Figure 2: Difference of modified layer forming direction.

As a result, Disco forms KABRA layers inside the ingot both vertically and in the direction of the laser incidence, establishing what is claimed to be the optimal laser slicing method - see Figure 2(b). In addition, the patent-pending process can be applied to various types of SiC ingots, including single-crystal (4H, 6H, and semi-insulation) and multi-crystal ingots.

One of the major characteristics is that the process can be applied to monocrystal ingots, regardless of the off-angle of the crystal c-axis.

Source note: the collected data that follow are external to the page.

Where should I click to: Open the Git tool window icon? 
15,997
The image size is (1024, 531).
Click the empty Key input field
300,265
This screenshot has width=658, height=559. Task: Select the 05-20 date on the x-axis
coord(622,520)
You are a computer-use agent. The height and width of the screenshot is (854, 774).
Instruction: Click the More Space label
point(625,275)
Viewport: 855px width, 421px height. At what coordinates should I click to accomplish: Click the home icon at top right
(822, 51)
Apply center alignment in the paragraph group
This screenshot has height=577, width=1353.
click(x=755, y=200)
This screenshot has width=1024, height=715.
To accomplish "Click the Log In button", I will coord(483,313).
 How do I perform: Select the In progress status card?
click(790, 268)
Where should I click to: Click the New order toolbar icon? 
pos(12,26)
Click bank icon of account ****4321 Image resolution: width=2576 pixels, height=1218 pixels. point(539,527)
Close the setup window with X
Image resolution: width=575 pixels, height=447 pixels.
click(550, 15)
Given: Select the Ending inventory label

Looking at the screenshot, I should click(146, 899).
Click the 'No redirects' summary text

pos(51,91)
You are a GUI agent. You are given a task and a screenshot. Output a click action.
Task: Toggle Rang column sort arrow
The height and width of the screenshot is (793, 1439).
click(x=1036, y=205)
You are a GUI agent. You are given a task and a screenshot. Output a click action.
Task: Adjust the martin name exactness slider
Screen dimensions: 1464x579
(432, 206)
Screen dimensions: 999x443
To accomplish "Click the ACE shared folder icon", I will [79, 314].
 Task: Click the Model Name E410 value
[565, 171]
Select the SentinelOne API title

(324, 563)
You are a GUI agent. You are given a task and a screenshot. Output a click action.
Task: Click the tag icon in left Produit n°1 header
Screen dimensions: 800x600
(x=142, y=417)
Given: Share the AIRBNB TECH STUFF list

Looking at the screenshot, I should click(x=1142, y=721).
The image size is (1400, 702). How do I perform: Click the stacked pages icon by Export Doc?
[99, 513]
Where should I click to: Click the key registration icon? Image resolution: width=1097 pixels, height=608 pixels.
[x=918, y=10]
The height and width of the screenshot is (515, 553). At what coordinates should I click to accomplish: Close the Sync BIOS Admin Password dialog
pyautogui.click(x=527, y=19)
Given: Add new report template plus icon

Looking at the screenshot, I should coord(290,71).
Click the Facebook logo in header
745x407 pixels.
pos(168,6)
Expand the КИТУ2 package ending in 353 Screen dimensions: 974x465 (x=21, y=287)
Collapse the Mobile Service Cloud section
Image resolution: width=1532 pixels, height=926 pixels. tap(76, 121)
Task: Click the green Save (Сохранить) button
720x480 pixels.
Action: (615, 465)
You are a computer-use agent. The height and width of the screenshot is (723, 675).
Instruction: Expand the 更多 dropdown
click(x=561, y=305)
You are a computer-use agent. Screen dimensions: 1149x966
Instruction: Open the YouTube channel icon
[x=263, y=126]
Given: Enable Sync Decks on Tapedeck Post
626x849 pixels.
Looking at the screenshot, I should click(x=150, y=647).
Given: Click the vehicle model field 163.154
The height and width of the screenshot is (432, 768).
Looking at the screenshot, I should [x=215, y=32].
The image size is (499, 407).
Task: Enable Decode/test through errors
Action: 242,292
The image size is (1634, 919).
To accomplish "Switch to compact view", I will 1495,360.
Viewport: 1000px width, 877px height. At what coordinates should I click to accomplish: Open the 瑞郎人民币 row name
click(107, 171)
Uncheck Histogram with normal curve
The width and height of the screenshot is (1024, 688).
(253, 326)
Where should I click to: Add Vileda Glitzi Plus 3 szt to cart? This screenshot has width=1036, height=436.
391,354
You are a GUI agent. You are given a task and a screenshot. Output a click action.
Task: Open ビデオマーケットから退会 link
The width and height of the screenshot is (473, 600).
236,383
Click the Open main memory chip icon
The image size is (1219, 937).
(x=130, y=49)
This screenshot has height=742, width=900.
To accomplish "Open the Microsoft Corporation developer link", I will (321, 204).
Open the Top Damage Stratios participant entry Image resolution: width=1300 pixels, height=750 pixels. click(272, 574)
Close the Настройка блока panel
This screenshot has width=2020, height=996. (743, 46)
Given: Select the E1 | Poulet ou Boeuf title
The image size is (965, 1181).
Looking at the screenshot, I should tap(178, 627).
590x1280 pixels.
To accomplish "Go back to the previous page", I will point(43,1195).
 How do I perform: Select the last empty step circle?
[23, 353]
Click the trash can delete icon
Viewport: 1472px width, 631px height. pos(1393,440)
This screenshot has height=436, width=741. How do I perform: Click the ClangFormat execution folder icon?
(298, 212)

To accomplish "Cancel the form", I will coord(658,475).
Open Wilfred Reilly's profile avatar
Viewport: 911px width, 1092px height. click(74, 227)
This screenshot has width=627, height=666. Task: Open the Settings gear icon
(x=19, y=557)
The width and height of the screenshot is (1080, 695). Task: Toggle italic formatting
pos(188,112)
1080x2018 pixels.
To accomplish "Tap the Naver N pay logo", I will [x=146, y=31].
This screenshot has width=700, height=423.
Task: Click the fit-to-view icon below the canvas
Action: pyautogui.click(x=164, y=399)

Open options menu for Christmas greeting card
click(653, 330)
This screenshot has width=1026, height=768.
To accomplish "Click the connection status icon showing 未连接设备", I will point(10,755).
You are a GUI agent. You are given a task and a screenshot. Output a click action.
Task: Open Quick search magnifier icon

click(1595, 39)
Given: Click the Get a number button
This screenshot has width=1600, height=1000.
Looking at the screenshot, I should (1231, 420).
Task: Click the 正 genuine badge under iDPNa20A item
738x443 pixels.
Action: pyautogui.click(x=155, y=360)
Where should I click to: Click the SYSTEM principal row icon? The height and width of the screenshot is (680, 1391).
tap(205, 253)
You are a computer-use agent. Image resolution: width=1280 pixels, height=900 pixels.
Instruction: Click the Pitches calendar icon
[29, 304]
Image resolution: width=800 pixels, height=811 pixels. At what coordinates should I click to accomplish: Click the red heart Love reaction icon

Disco says that other advantages of the process include the following:

  1. Processing time is greatly reduced
    Existing processes require about 2 hours to slice a wafer from a 4"-diameter SiC ingot, and 2-3 days for one ingot (when producing a specified thickness of 350µm from a 4"-diameter 20mm-thick SiC ingot). In contrast, the KABRA process can greatly reduce the processing time, it is claimed, requiring only 25 minutes to slice a wafer (about 18 hours for one ingot) in total processing time (including laser irradiation, separation, and ingot grinding). In addition, the process only takes about 30 minutes to slice a wafer from a 6"-diameter SiC ingot, even though the existing process requires over 3 hours.
  2. Lapping process is no longer required
    For wire processing, a lapping process is required to remove about 50µm of undulations generated on the surface of a processed wafer. However, the KABRA process does not require lapping because the wafer undulation after separation can be controlled (Figure 2), making it possible to greatly reduce the initial costs and running costs.
  3. Number of wafers produced increases by 1.5 times that of existing processes
    Although wire processing produces about 200µm of material loss per wafer at the slicing sections (kerf loss), the KABRA process essentially has no material loss. In addition, the removal amount of the KABRA layer after separation can be suppressed to about 100µm. This increases the number of wafers produced from a single ingot by about 1.5 times that of the existing process.

Disco is now accepting requests for test cuts, and plans a chargeable processing service. The firm will also give academic conference presentations at The Japan Society for Precision Engineering Autumn Meeting/The Japan Society of Applied Physics Autumn Meeting in September 2016, and will exhibit the KABRA equipment for the first time at the SEMICON Japan 2016 trade show (14-16 December).